In 1972, only 2 percent of school athletic budgets were devoted to women, and athletic scholarships for women were almost nonexistent. In 2009-2010, women received 48 percent of the athletic scholarship dollars at Division I schools, according to a report by the NCWGE.
The number of women participating in college sports has soared in 40 years, from 29,977 to 193,232. They now receive 40 percent of total money spent on athletics, but they account for 53 percent of today's college enrollment, the report says.
Women today grow up thinking that playing sports is as normal as breathing. The most dramatic impact of Title IX, many women say, is on how young women see themselves, accept their body types, and develop confidence that extends beyond athletics.
Consider Dawn Staley, 42, who grew up with Title IX. She went from being a playground star with the boys at the Raymond Rosen housing project in North Philadelphia to being a scholarship athlete at the University of Virginia, where she became women's basketball player of the year. She went on to the Olympics, won gold, and carried the American flag at the opening ceremony in Athens.
And after playing professionally, she went on to coach at Temple and now South Carolina.
"Title IX made that possible," said Maatz, "but I guarantee you she's not making as much as the men's coach. And I guarantee you there are more men coaching in women's sports than women coaching in men's.
"Title IX has opened doors, changed the face of women's opportunity," she added, "but it hasn't changed the gender stereotype as much as we'd like it to."
Betsy Lucas, 54, of Narberth, went to a big public high school in Baltimore filled with terrific women athletes, and not one got an athletic scholarship. She notes that her daughter, Maggie, a star scholarship basketball player and rising junior at Penn State, had women athletic role models since she could tie her shoes.
That alone was enormously empowering and encouraging, Betsy Lucas said.
Title IX, however, is still controversial.
More than 300 men's varsity programs at Division I colleges have been canceled in the last decade, and compliance with Title IX is often given as the reason.
That men's sports are a casualty of Title IX is a common perception.
Susan Francia, 29, a 2008 Olympic gold-medal rower from Abington and Penn who will be returning to the Olympics this summer, said this of Title IX:
"It's given girls a great opportunity to be part of a sport that otherwise might be brushed aside or not get the funding that bigger sports do. In that respect I think it's fantastic. On the other hand, I know at the cost of Title IX a lot of men's rowing programs have been shut down. That's the other side of it."

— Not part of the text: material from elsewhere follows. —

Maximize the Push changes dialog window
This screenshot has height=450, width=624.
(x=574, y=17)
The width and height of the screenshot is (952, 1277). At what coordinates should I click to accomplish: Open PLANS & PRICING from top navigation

When Delaware canceled men's track and cross country last year, it said Title IX was responsible. University officials said that in order to continue gender equity, they needed either to expand women's programs or cut men's programs, and the former just wasn't financially feasible.
But Maatz calls this a "big myth."
"Schools like to use Title IX as a scapegoat when they don't want to tell students that they're cutting," she said.
One measurement of compliance to Title IX is proportionality. The percentage of women in sports at a given school should approximate the percentage of women in the student body. Delaware's student body is 58 percent female, yet more men were involved in sports.
But proportionality is only one of the criteria for compliance, Maatz said. There are two others, and a university need meet only one of the three. Another, she said, states only that the institution's existing programs fully and effectively accommodate the interests and abilities of the underrepresented sex.
"If universities are having an arms race to have the nicest stadium or biggest loge boxes for basketball and football, and they decide to put their money there instead of into these smaller sports, that's not a Title IX issue," Maatz said. "Administrators don't want to take the heat from their student body, so they say it's just Title IX.
"Nothing in Title IX requires the cutting of sports to come into compliance."